Somewhere, someone in human resources has said, “My one wish is to be happy.” Well, ladies and gentlemen, that wasn’t me.
You might have seen the trendy titles that are taking the human resources industry by storm, but of all of the ridiculous titles, in all of the ridiculous organizations, there is one title that stands alone – Chief Happiness Officer (or any derivative thereof).
I get it. Happy employees save companies money. They are less likely to attrite, and research shows that happy employees tend to be more productive. What we’re missing here is that employee happiness is not up to HR. I am not responsible for balancing your neurochemical equation.

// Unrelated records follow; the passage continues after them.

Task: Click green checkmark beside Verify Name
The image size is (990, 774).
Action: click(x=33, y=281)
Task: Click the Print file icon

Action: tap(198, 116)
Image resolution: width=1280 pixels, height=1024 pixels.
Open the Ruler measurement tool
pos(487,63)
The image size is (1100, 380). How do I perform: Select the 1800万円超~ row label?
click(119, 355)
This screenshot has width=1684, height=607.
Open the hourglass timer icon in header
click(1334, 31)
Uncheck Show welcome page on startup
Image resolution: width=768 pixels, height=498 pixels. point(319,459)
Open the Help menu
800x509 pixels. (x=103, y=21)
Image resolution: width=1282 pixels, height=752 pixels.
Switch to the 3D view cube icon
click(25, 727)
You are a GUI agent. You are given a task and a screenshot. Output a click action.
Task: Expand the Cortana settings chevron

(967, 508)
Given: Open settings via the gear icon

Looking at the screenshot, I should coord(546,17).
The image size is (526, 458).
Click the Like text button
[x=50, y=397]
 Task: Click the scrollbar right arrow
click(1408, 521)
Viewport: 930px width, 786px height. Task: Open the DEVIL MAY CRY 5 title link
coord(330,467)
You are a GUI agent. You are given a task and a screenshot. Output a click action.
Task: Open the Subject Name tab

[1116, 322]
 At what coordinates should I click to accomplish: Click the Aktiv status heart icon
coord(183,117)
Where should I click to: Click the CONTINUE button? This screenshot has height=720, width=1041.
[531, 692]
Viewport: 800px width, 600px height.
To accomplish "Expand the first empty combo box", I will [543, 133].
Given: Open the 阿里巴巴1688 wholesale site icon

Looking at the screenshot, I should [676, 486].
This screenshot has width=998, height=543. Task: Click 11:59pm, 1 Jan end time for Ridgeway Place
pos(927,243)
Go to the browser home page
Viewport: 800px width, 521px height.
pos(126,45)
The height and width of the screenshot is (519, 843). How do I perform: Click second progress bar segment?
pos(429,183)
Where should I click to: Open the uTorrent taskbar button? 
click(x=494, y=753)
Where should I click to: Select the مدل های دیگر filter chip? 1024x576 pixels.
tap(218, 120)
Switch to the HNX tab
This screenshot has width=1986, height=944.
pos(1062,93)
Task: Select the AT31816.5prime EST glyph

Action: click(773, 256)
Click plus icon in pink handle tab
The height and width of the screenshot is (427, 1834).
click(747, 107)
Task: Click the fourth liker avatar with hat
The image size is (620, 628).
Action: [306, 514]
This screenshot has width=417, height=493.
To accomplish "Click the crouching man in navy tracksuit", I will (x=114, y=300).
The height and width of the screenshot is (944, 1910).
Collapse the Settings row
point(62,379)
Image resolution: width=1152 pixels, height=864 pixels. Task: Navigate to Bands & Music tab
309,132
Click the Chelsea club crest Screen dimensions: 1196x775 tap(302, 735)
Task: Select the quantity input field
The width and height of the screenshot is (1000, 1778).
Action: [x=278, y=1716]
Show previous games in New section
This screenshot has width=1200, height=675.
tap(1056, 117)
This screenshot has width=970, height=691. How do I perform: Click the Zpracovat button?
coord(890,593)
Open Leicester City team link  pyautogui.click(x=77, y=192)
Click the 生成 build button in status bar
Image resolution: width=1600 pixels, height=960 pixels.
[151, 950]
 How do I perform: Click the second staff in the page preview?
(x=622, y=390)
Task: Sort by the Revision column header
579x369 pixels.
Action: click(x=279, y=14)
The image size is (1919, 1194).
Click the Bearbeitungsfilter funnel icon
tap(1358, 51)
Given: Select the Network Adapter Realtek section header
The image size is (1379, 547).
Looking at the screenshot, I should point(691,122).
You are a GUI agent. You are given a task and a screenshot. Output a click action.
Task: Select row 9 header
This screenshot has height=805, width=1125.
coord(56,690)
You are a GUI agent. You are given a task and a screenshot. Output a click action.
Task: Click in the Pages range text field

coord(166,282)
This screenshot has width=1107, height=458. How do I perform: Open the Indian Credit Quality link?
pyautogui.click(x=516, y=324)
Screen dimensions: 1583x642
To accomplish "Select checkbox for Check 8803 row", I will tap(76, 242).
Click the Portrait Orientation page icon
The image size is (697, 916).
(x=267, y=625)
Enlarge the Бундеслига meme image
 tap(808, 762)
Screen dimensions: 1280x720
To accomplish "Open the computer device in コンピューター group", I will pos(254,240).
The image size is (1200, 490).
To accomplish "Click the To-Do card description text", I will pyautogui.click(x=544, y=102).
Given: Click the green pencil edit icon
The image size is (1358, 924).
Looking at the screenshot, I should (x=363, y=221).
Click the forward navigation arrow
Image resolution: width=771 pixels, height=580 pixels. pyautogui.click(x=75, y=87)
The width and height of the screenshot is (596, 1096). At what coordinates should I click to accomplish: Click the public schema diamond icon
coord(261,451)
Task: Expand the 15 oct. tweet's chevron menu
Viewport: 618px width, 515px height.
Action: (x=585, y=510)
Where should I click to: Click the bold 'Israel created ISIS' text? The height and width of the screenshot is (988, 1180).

This isn’t me skirting my duty as a human resources professional. This is me explaining that I am not the Geppetto to your Pinocchio.
Maybe what we’re debating is terminology, or even the sum result of the proper execution of this important business function, but there is a fine line here and the title of Chief Happiness Officer crosses it. You know what doesn’t cross that line? A Benefits Coordinator that helps you navigate your comprehensive benefits package. A Human Resources Manager that advocates for an investment in your professional development. A Head of Talent that identifies and recruits your future team members. The list goes on.
I want you to be successful, and I hope that you are fulfilled, but I can’t make you happy. This sounds like we’re breaking up. We’re not. Well, if you think we’re together in the first place, it’s probably time that we have a talk. If you can’t find happiness in what you do, then you probably shouldn’t be doing it anymore. Now, that’s an equation I am more than willing to help you solve.
I can support and help create an environment in which you can do your best work every day. I can’t make you happy.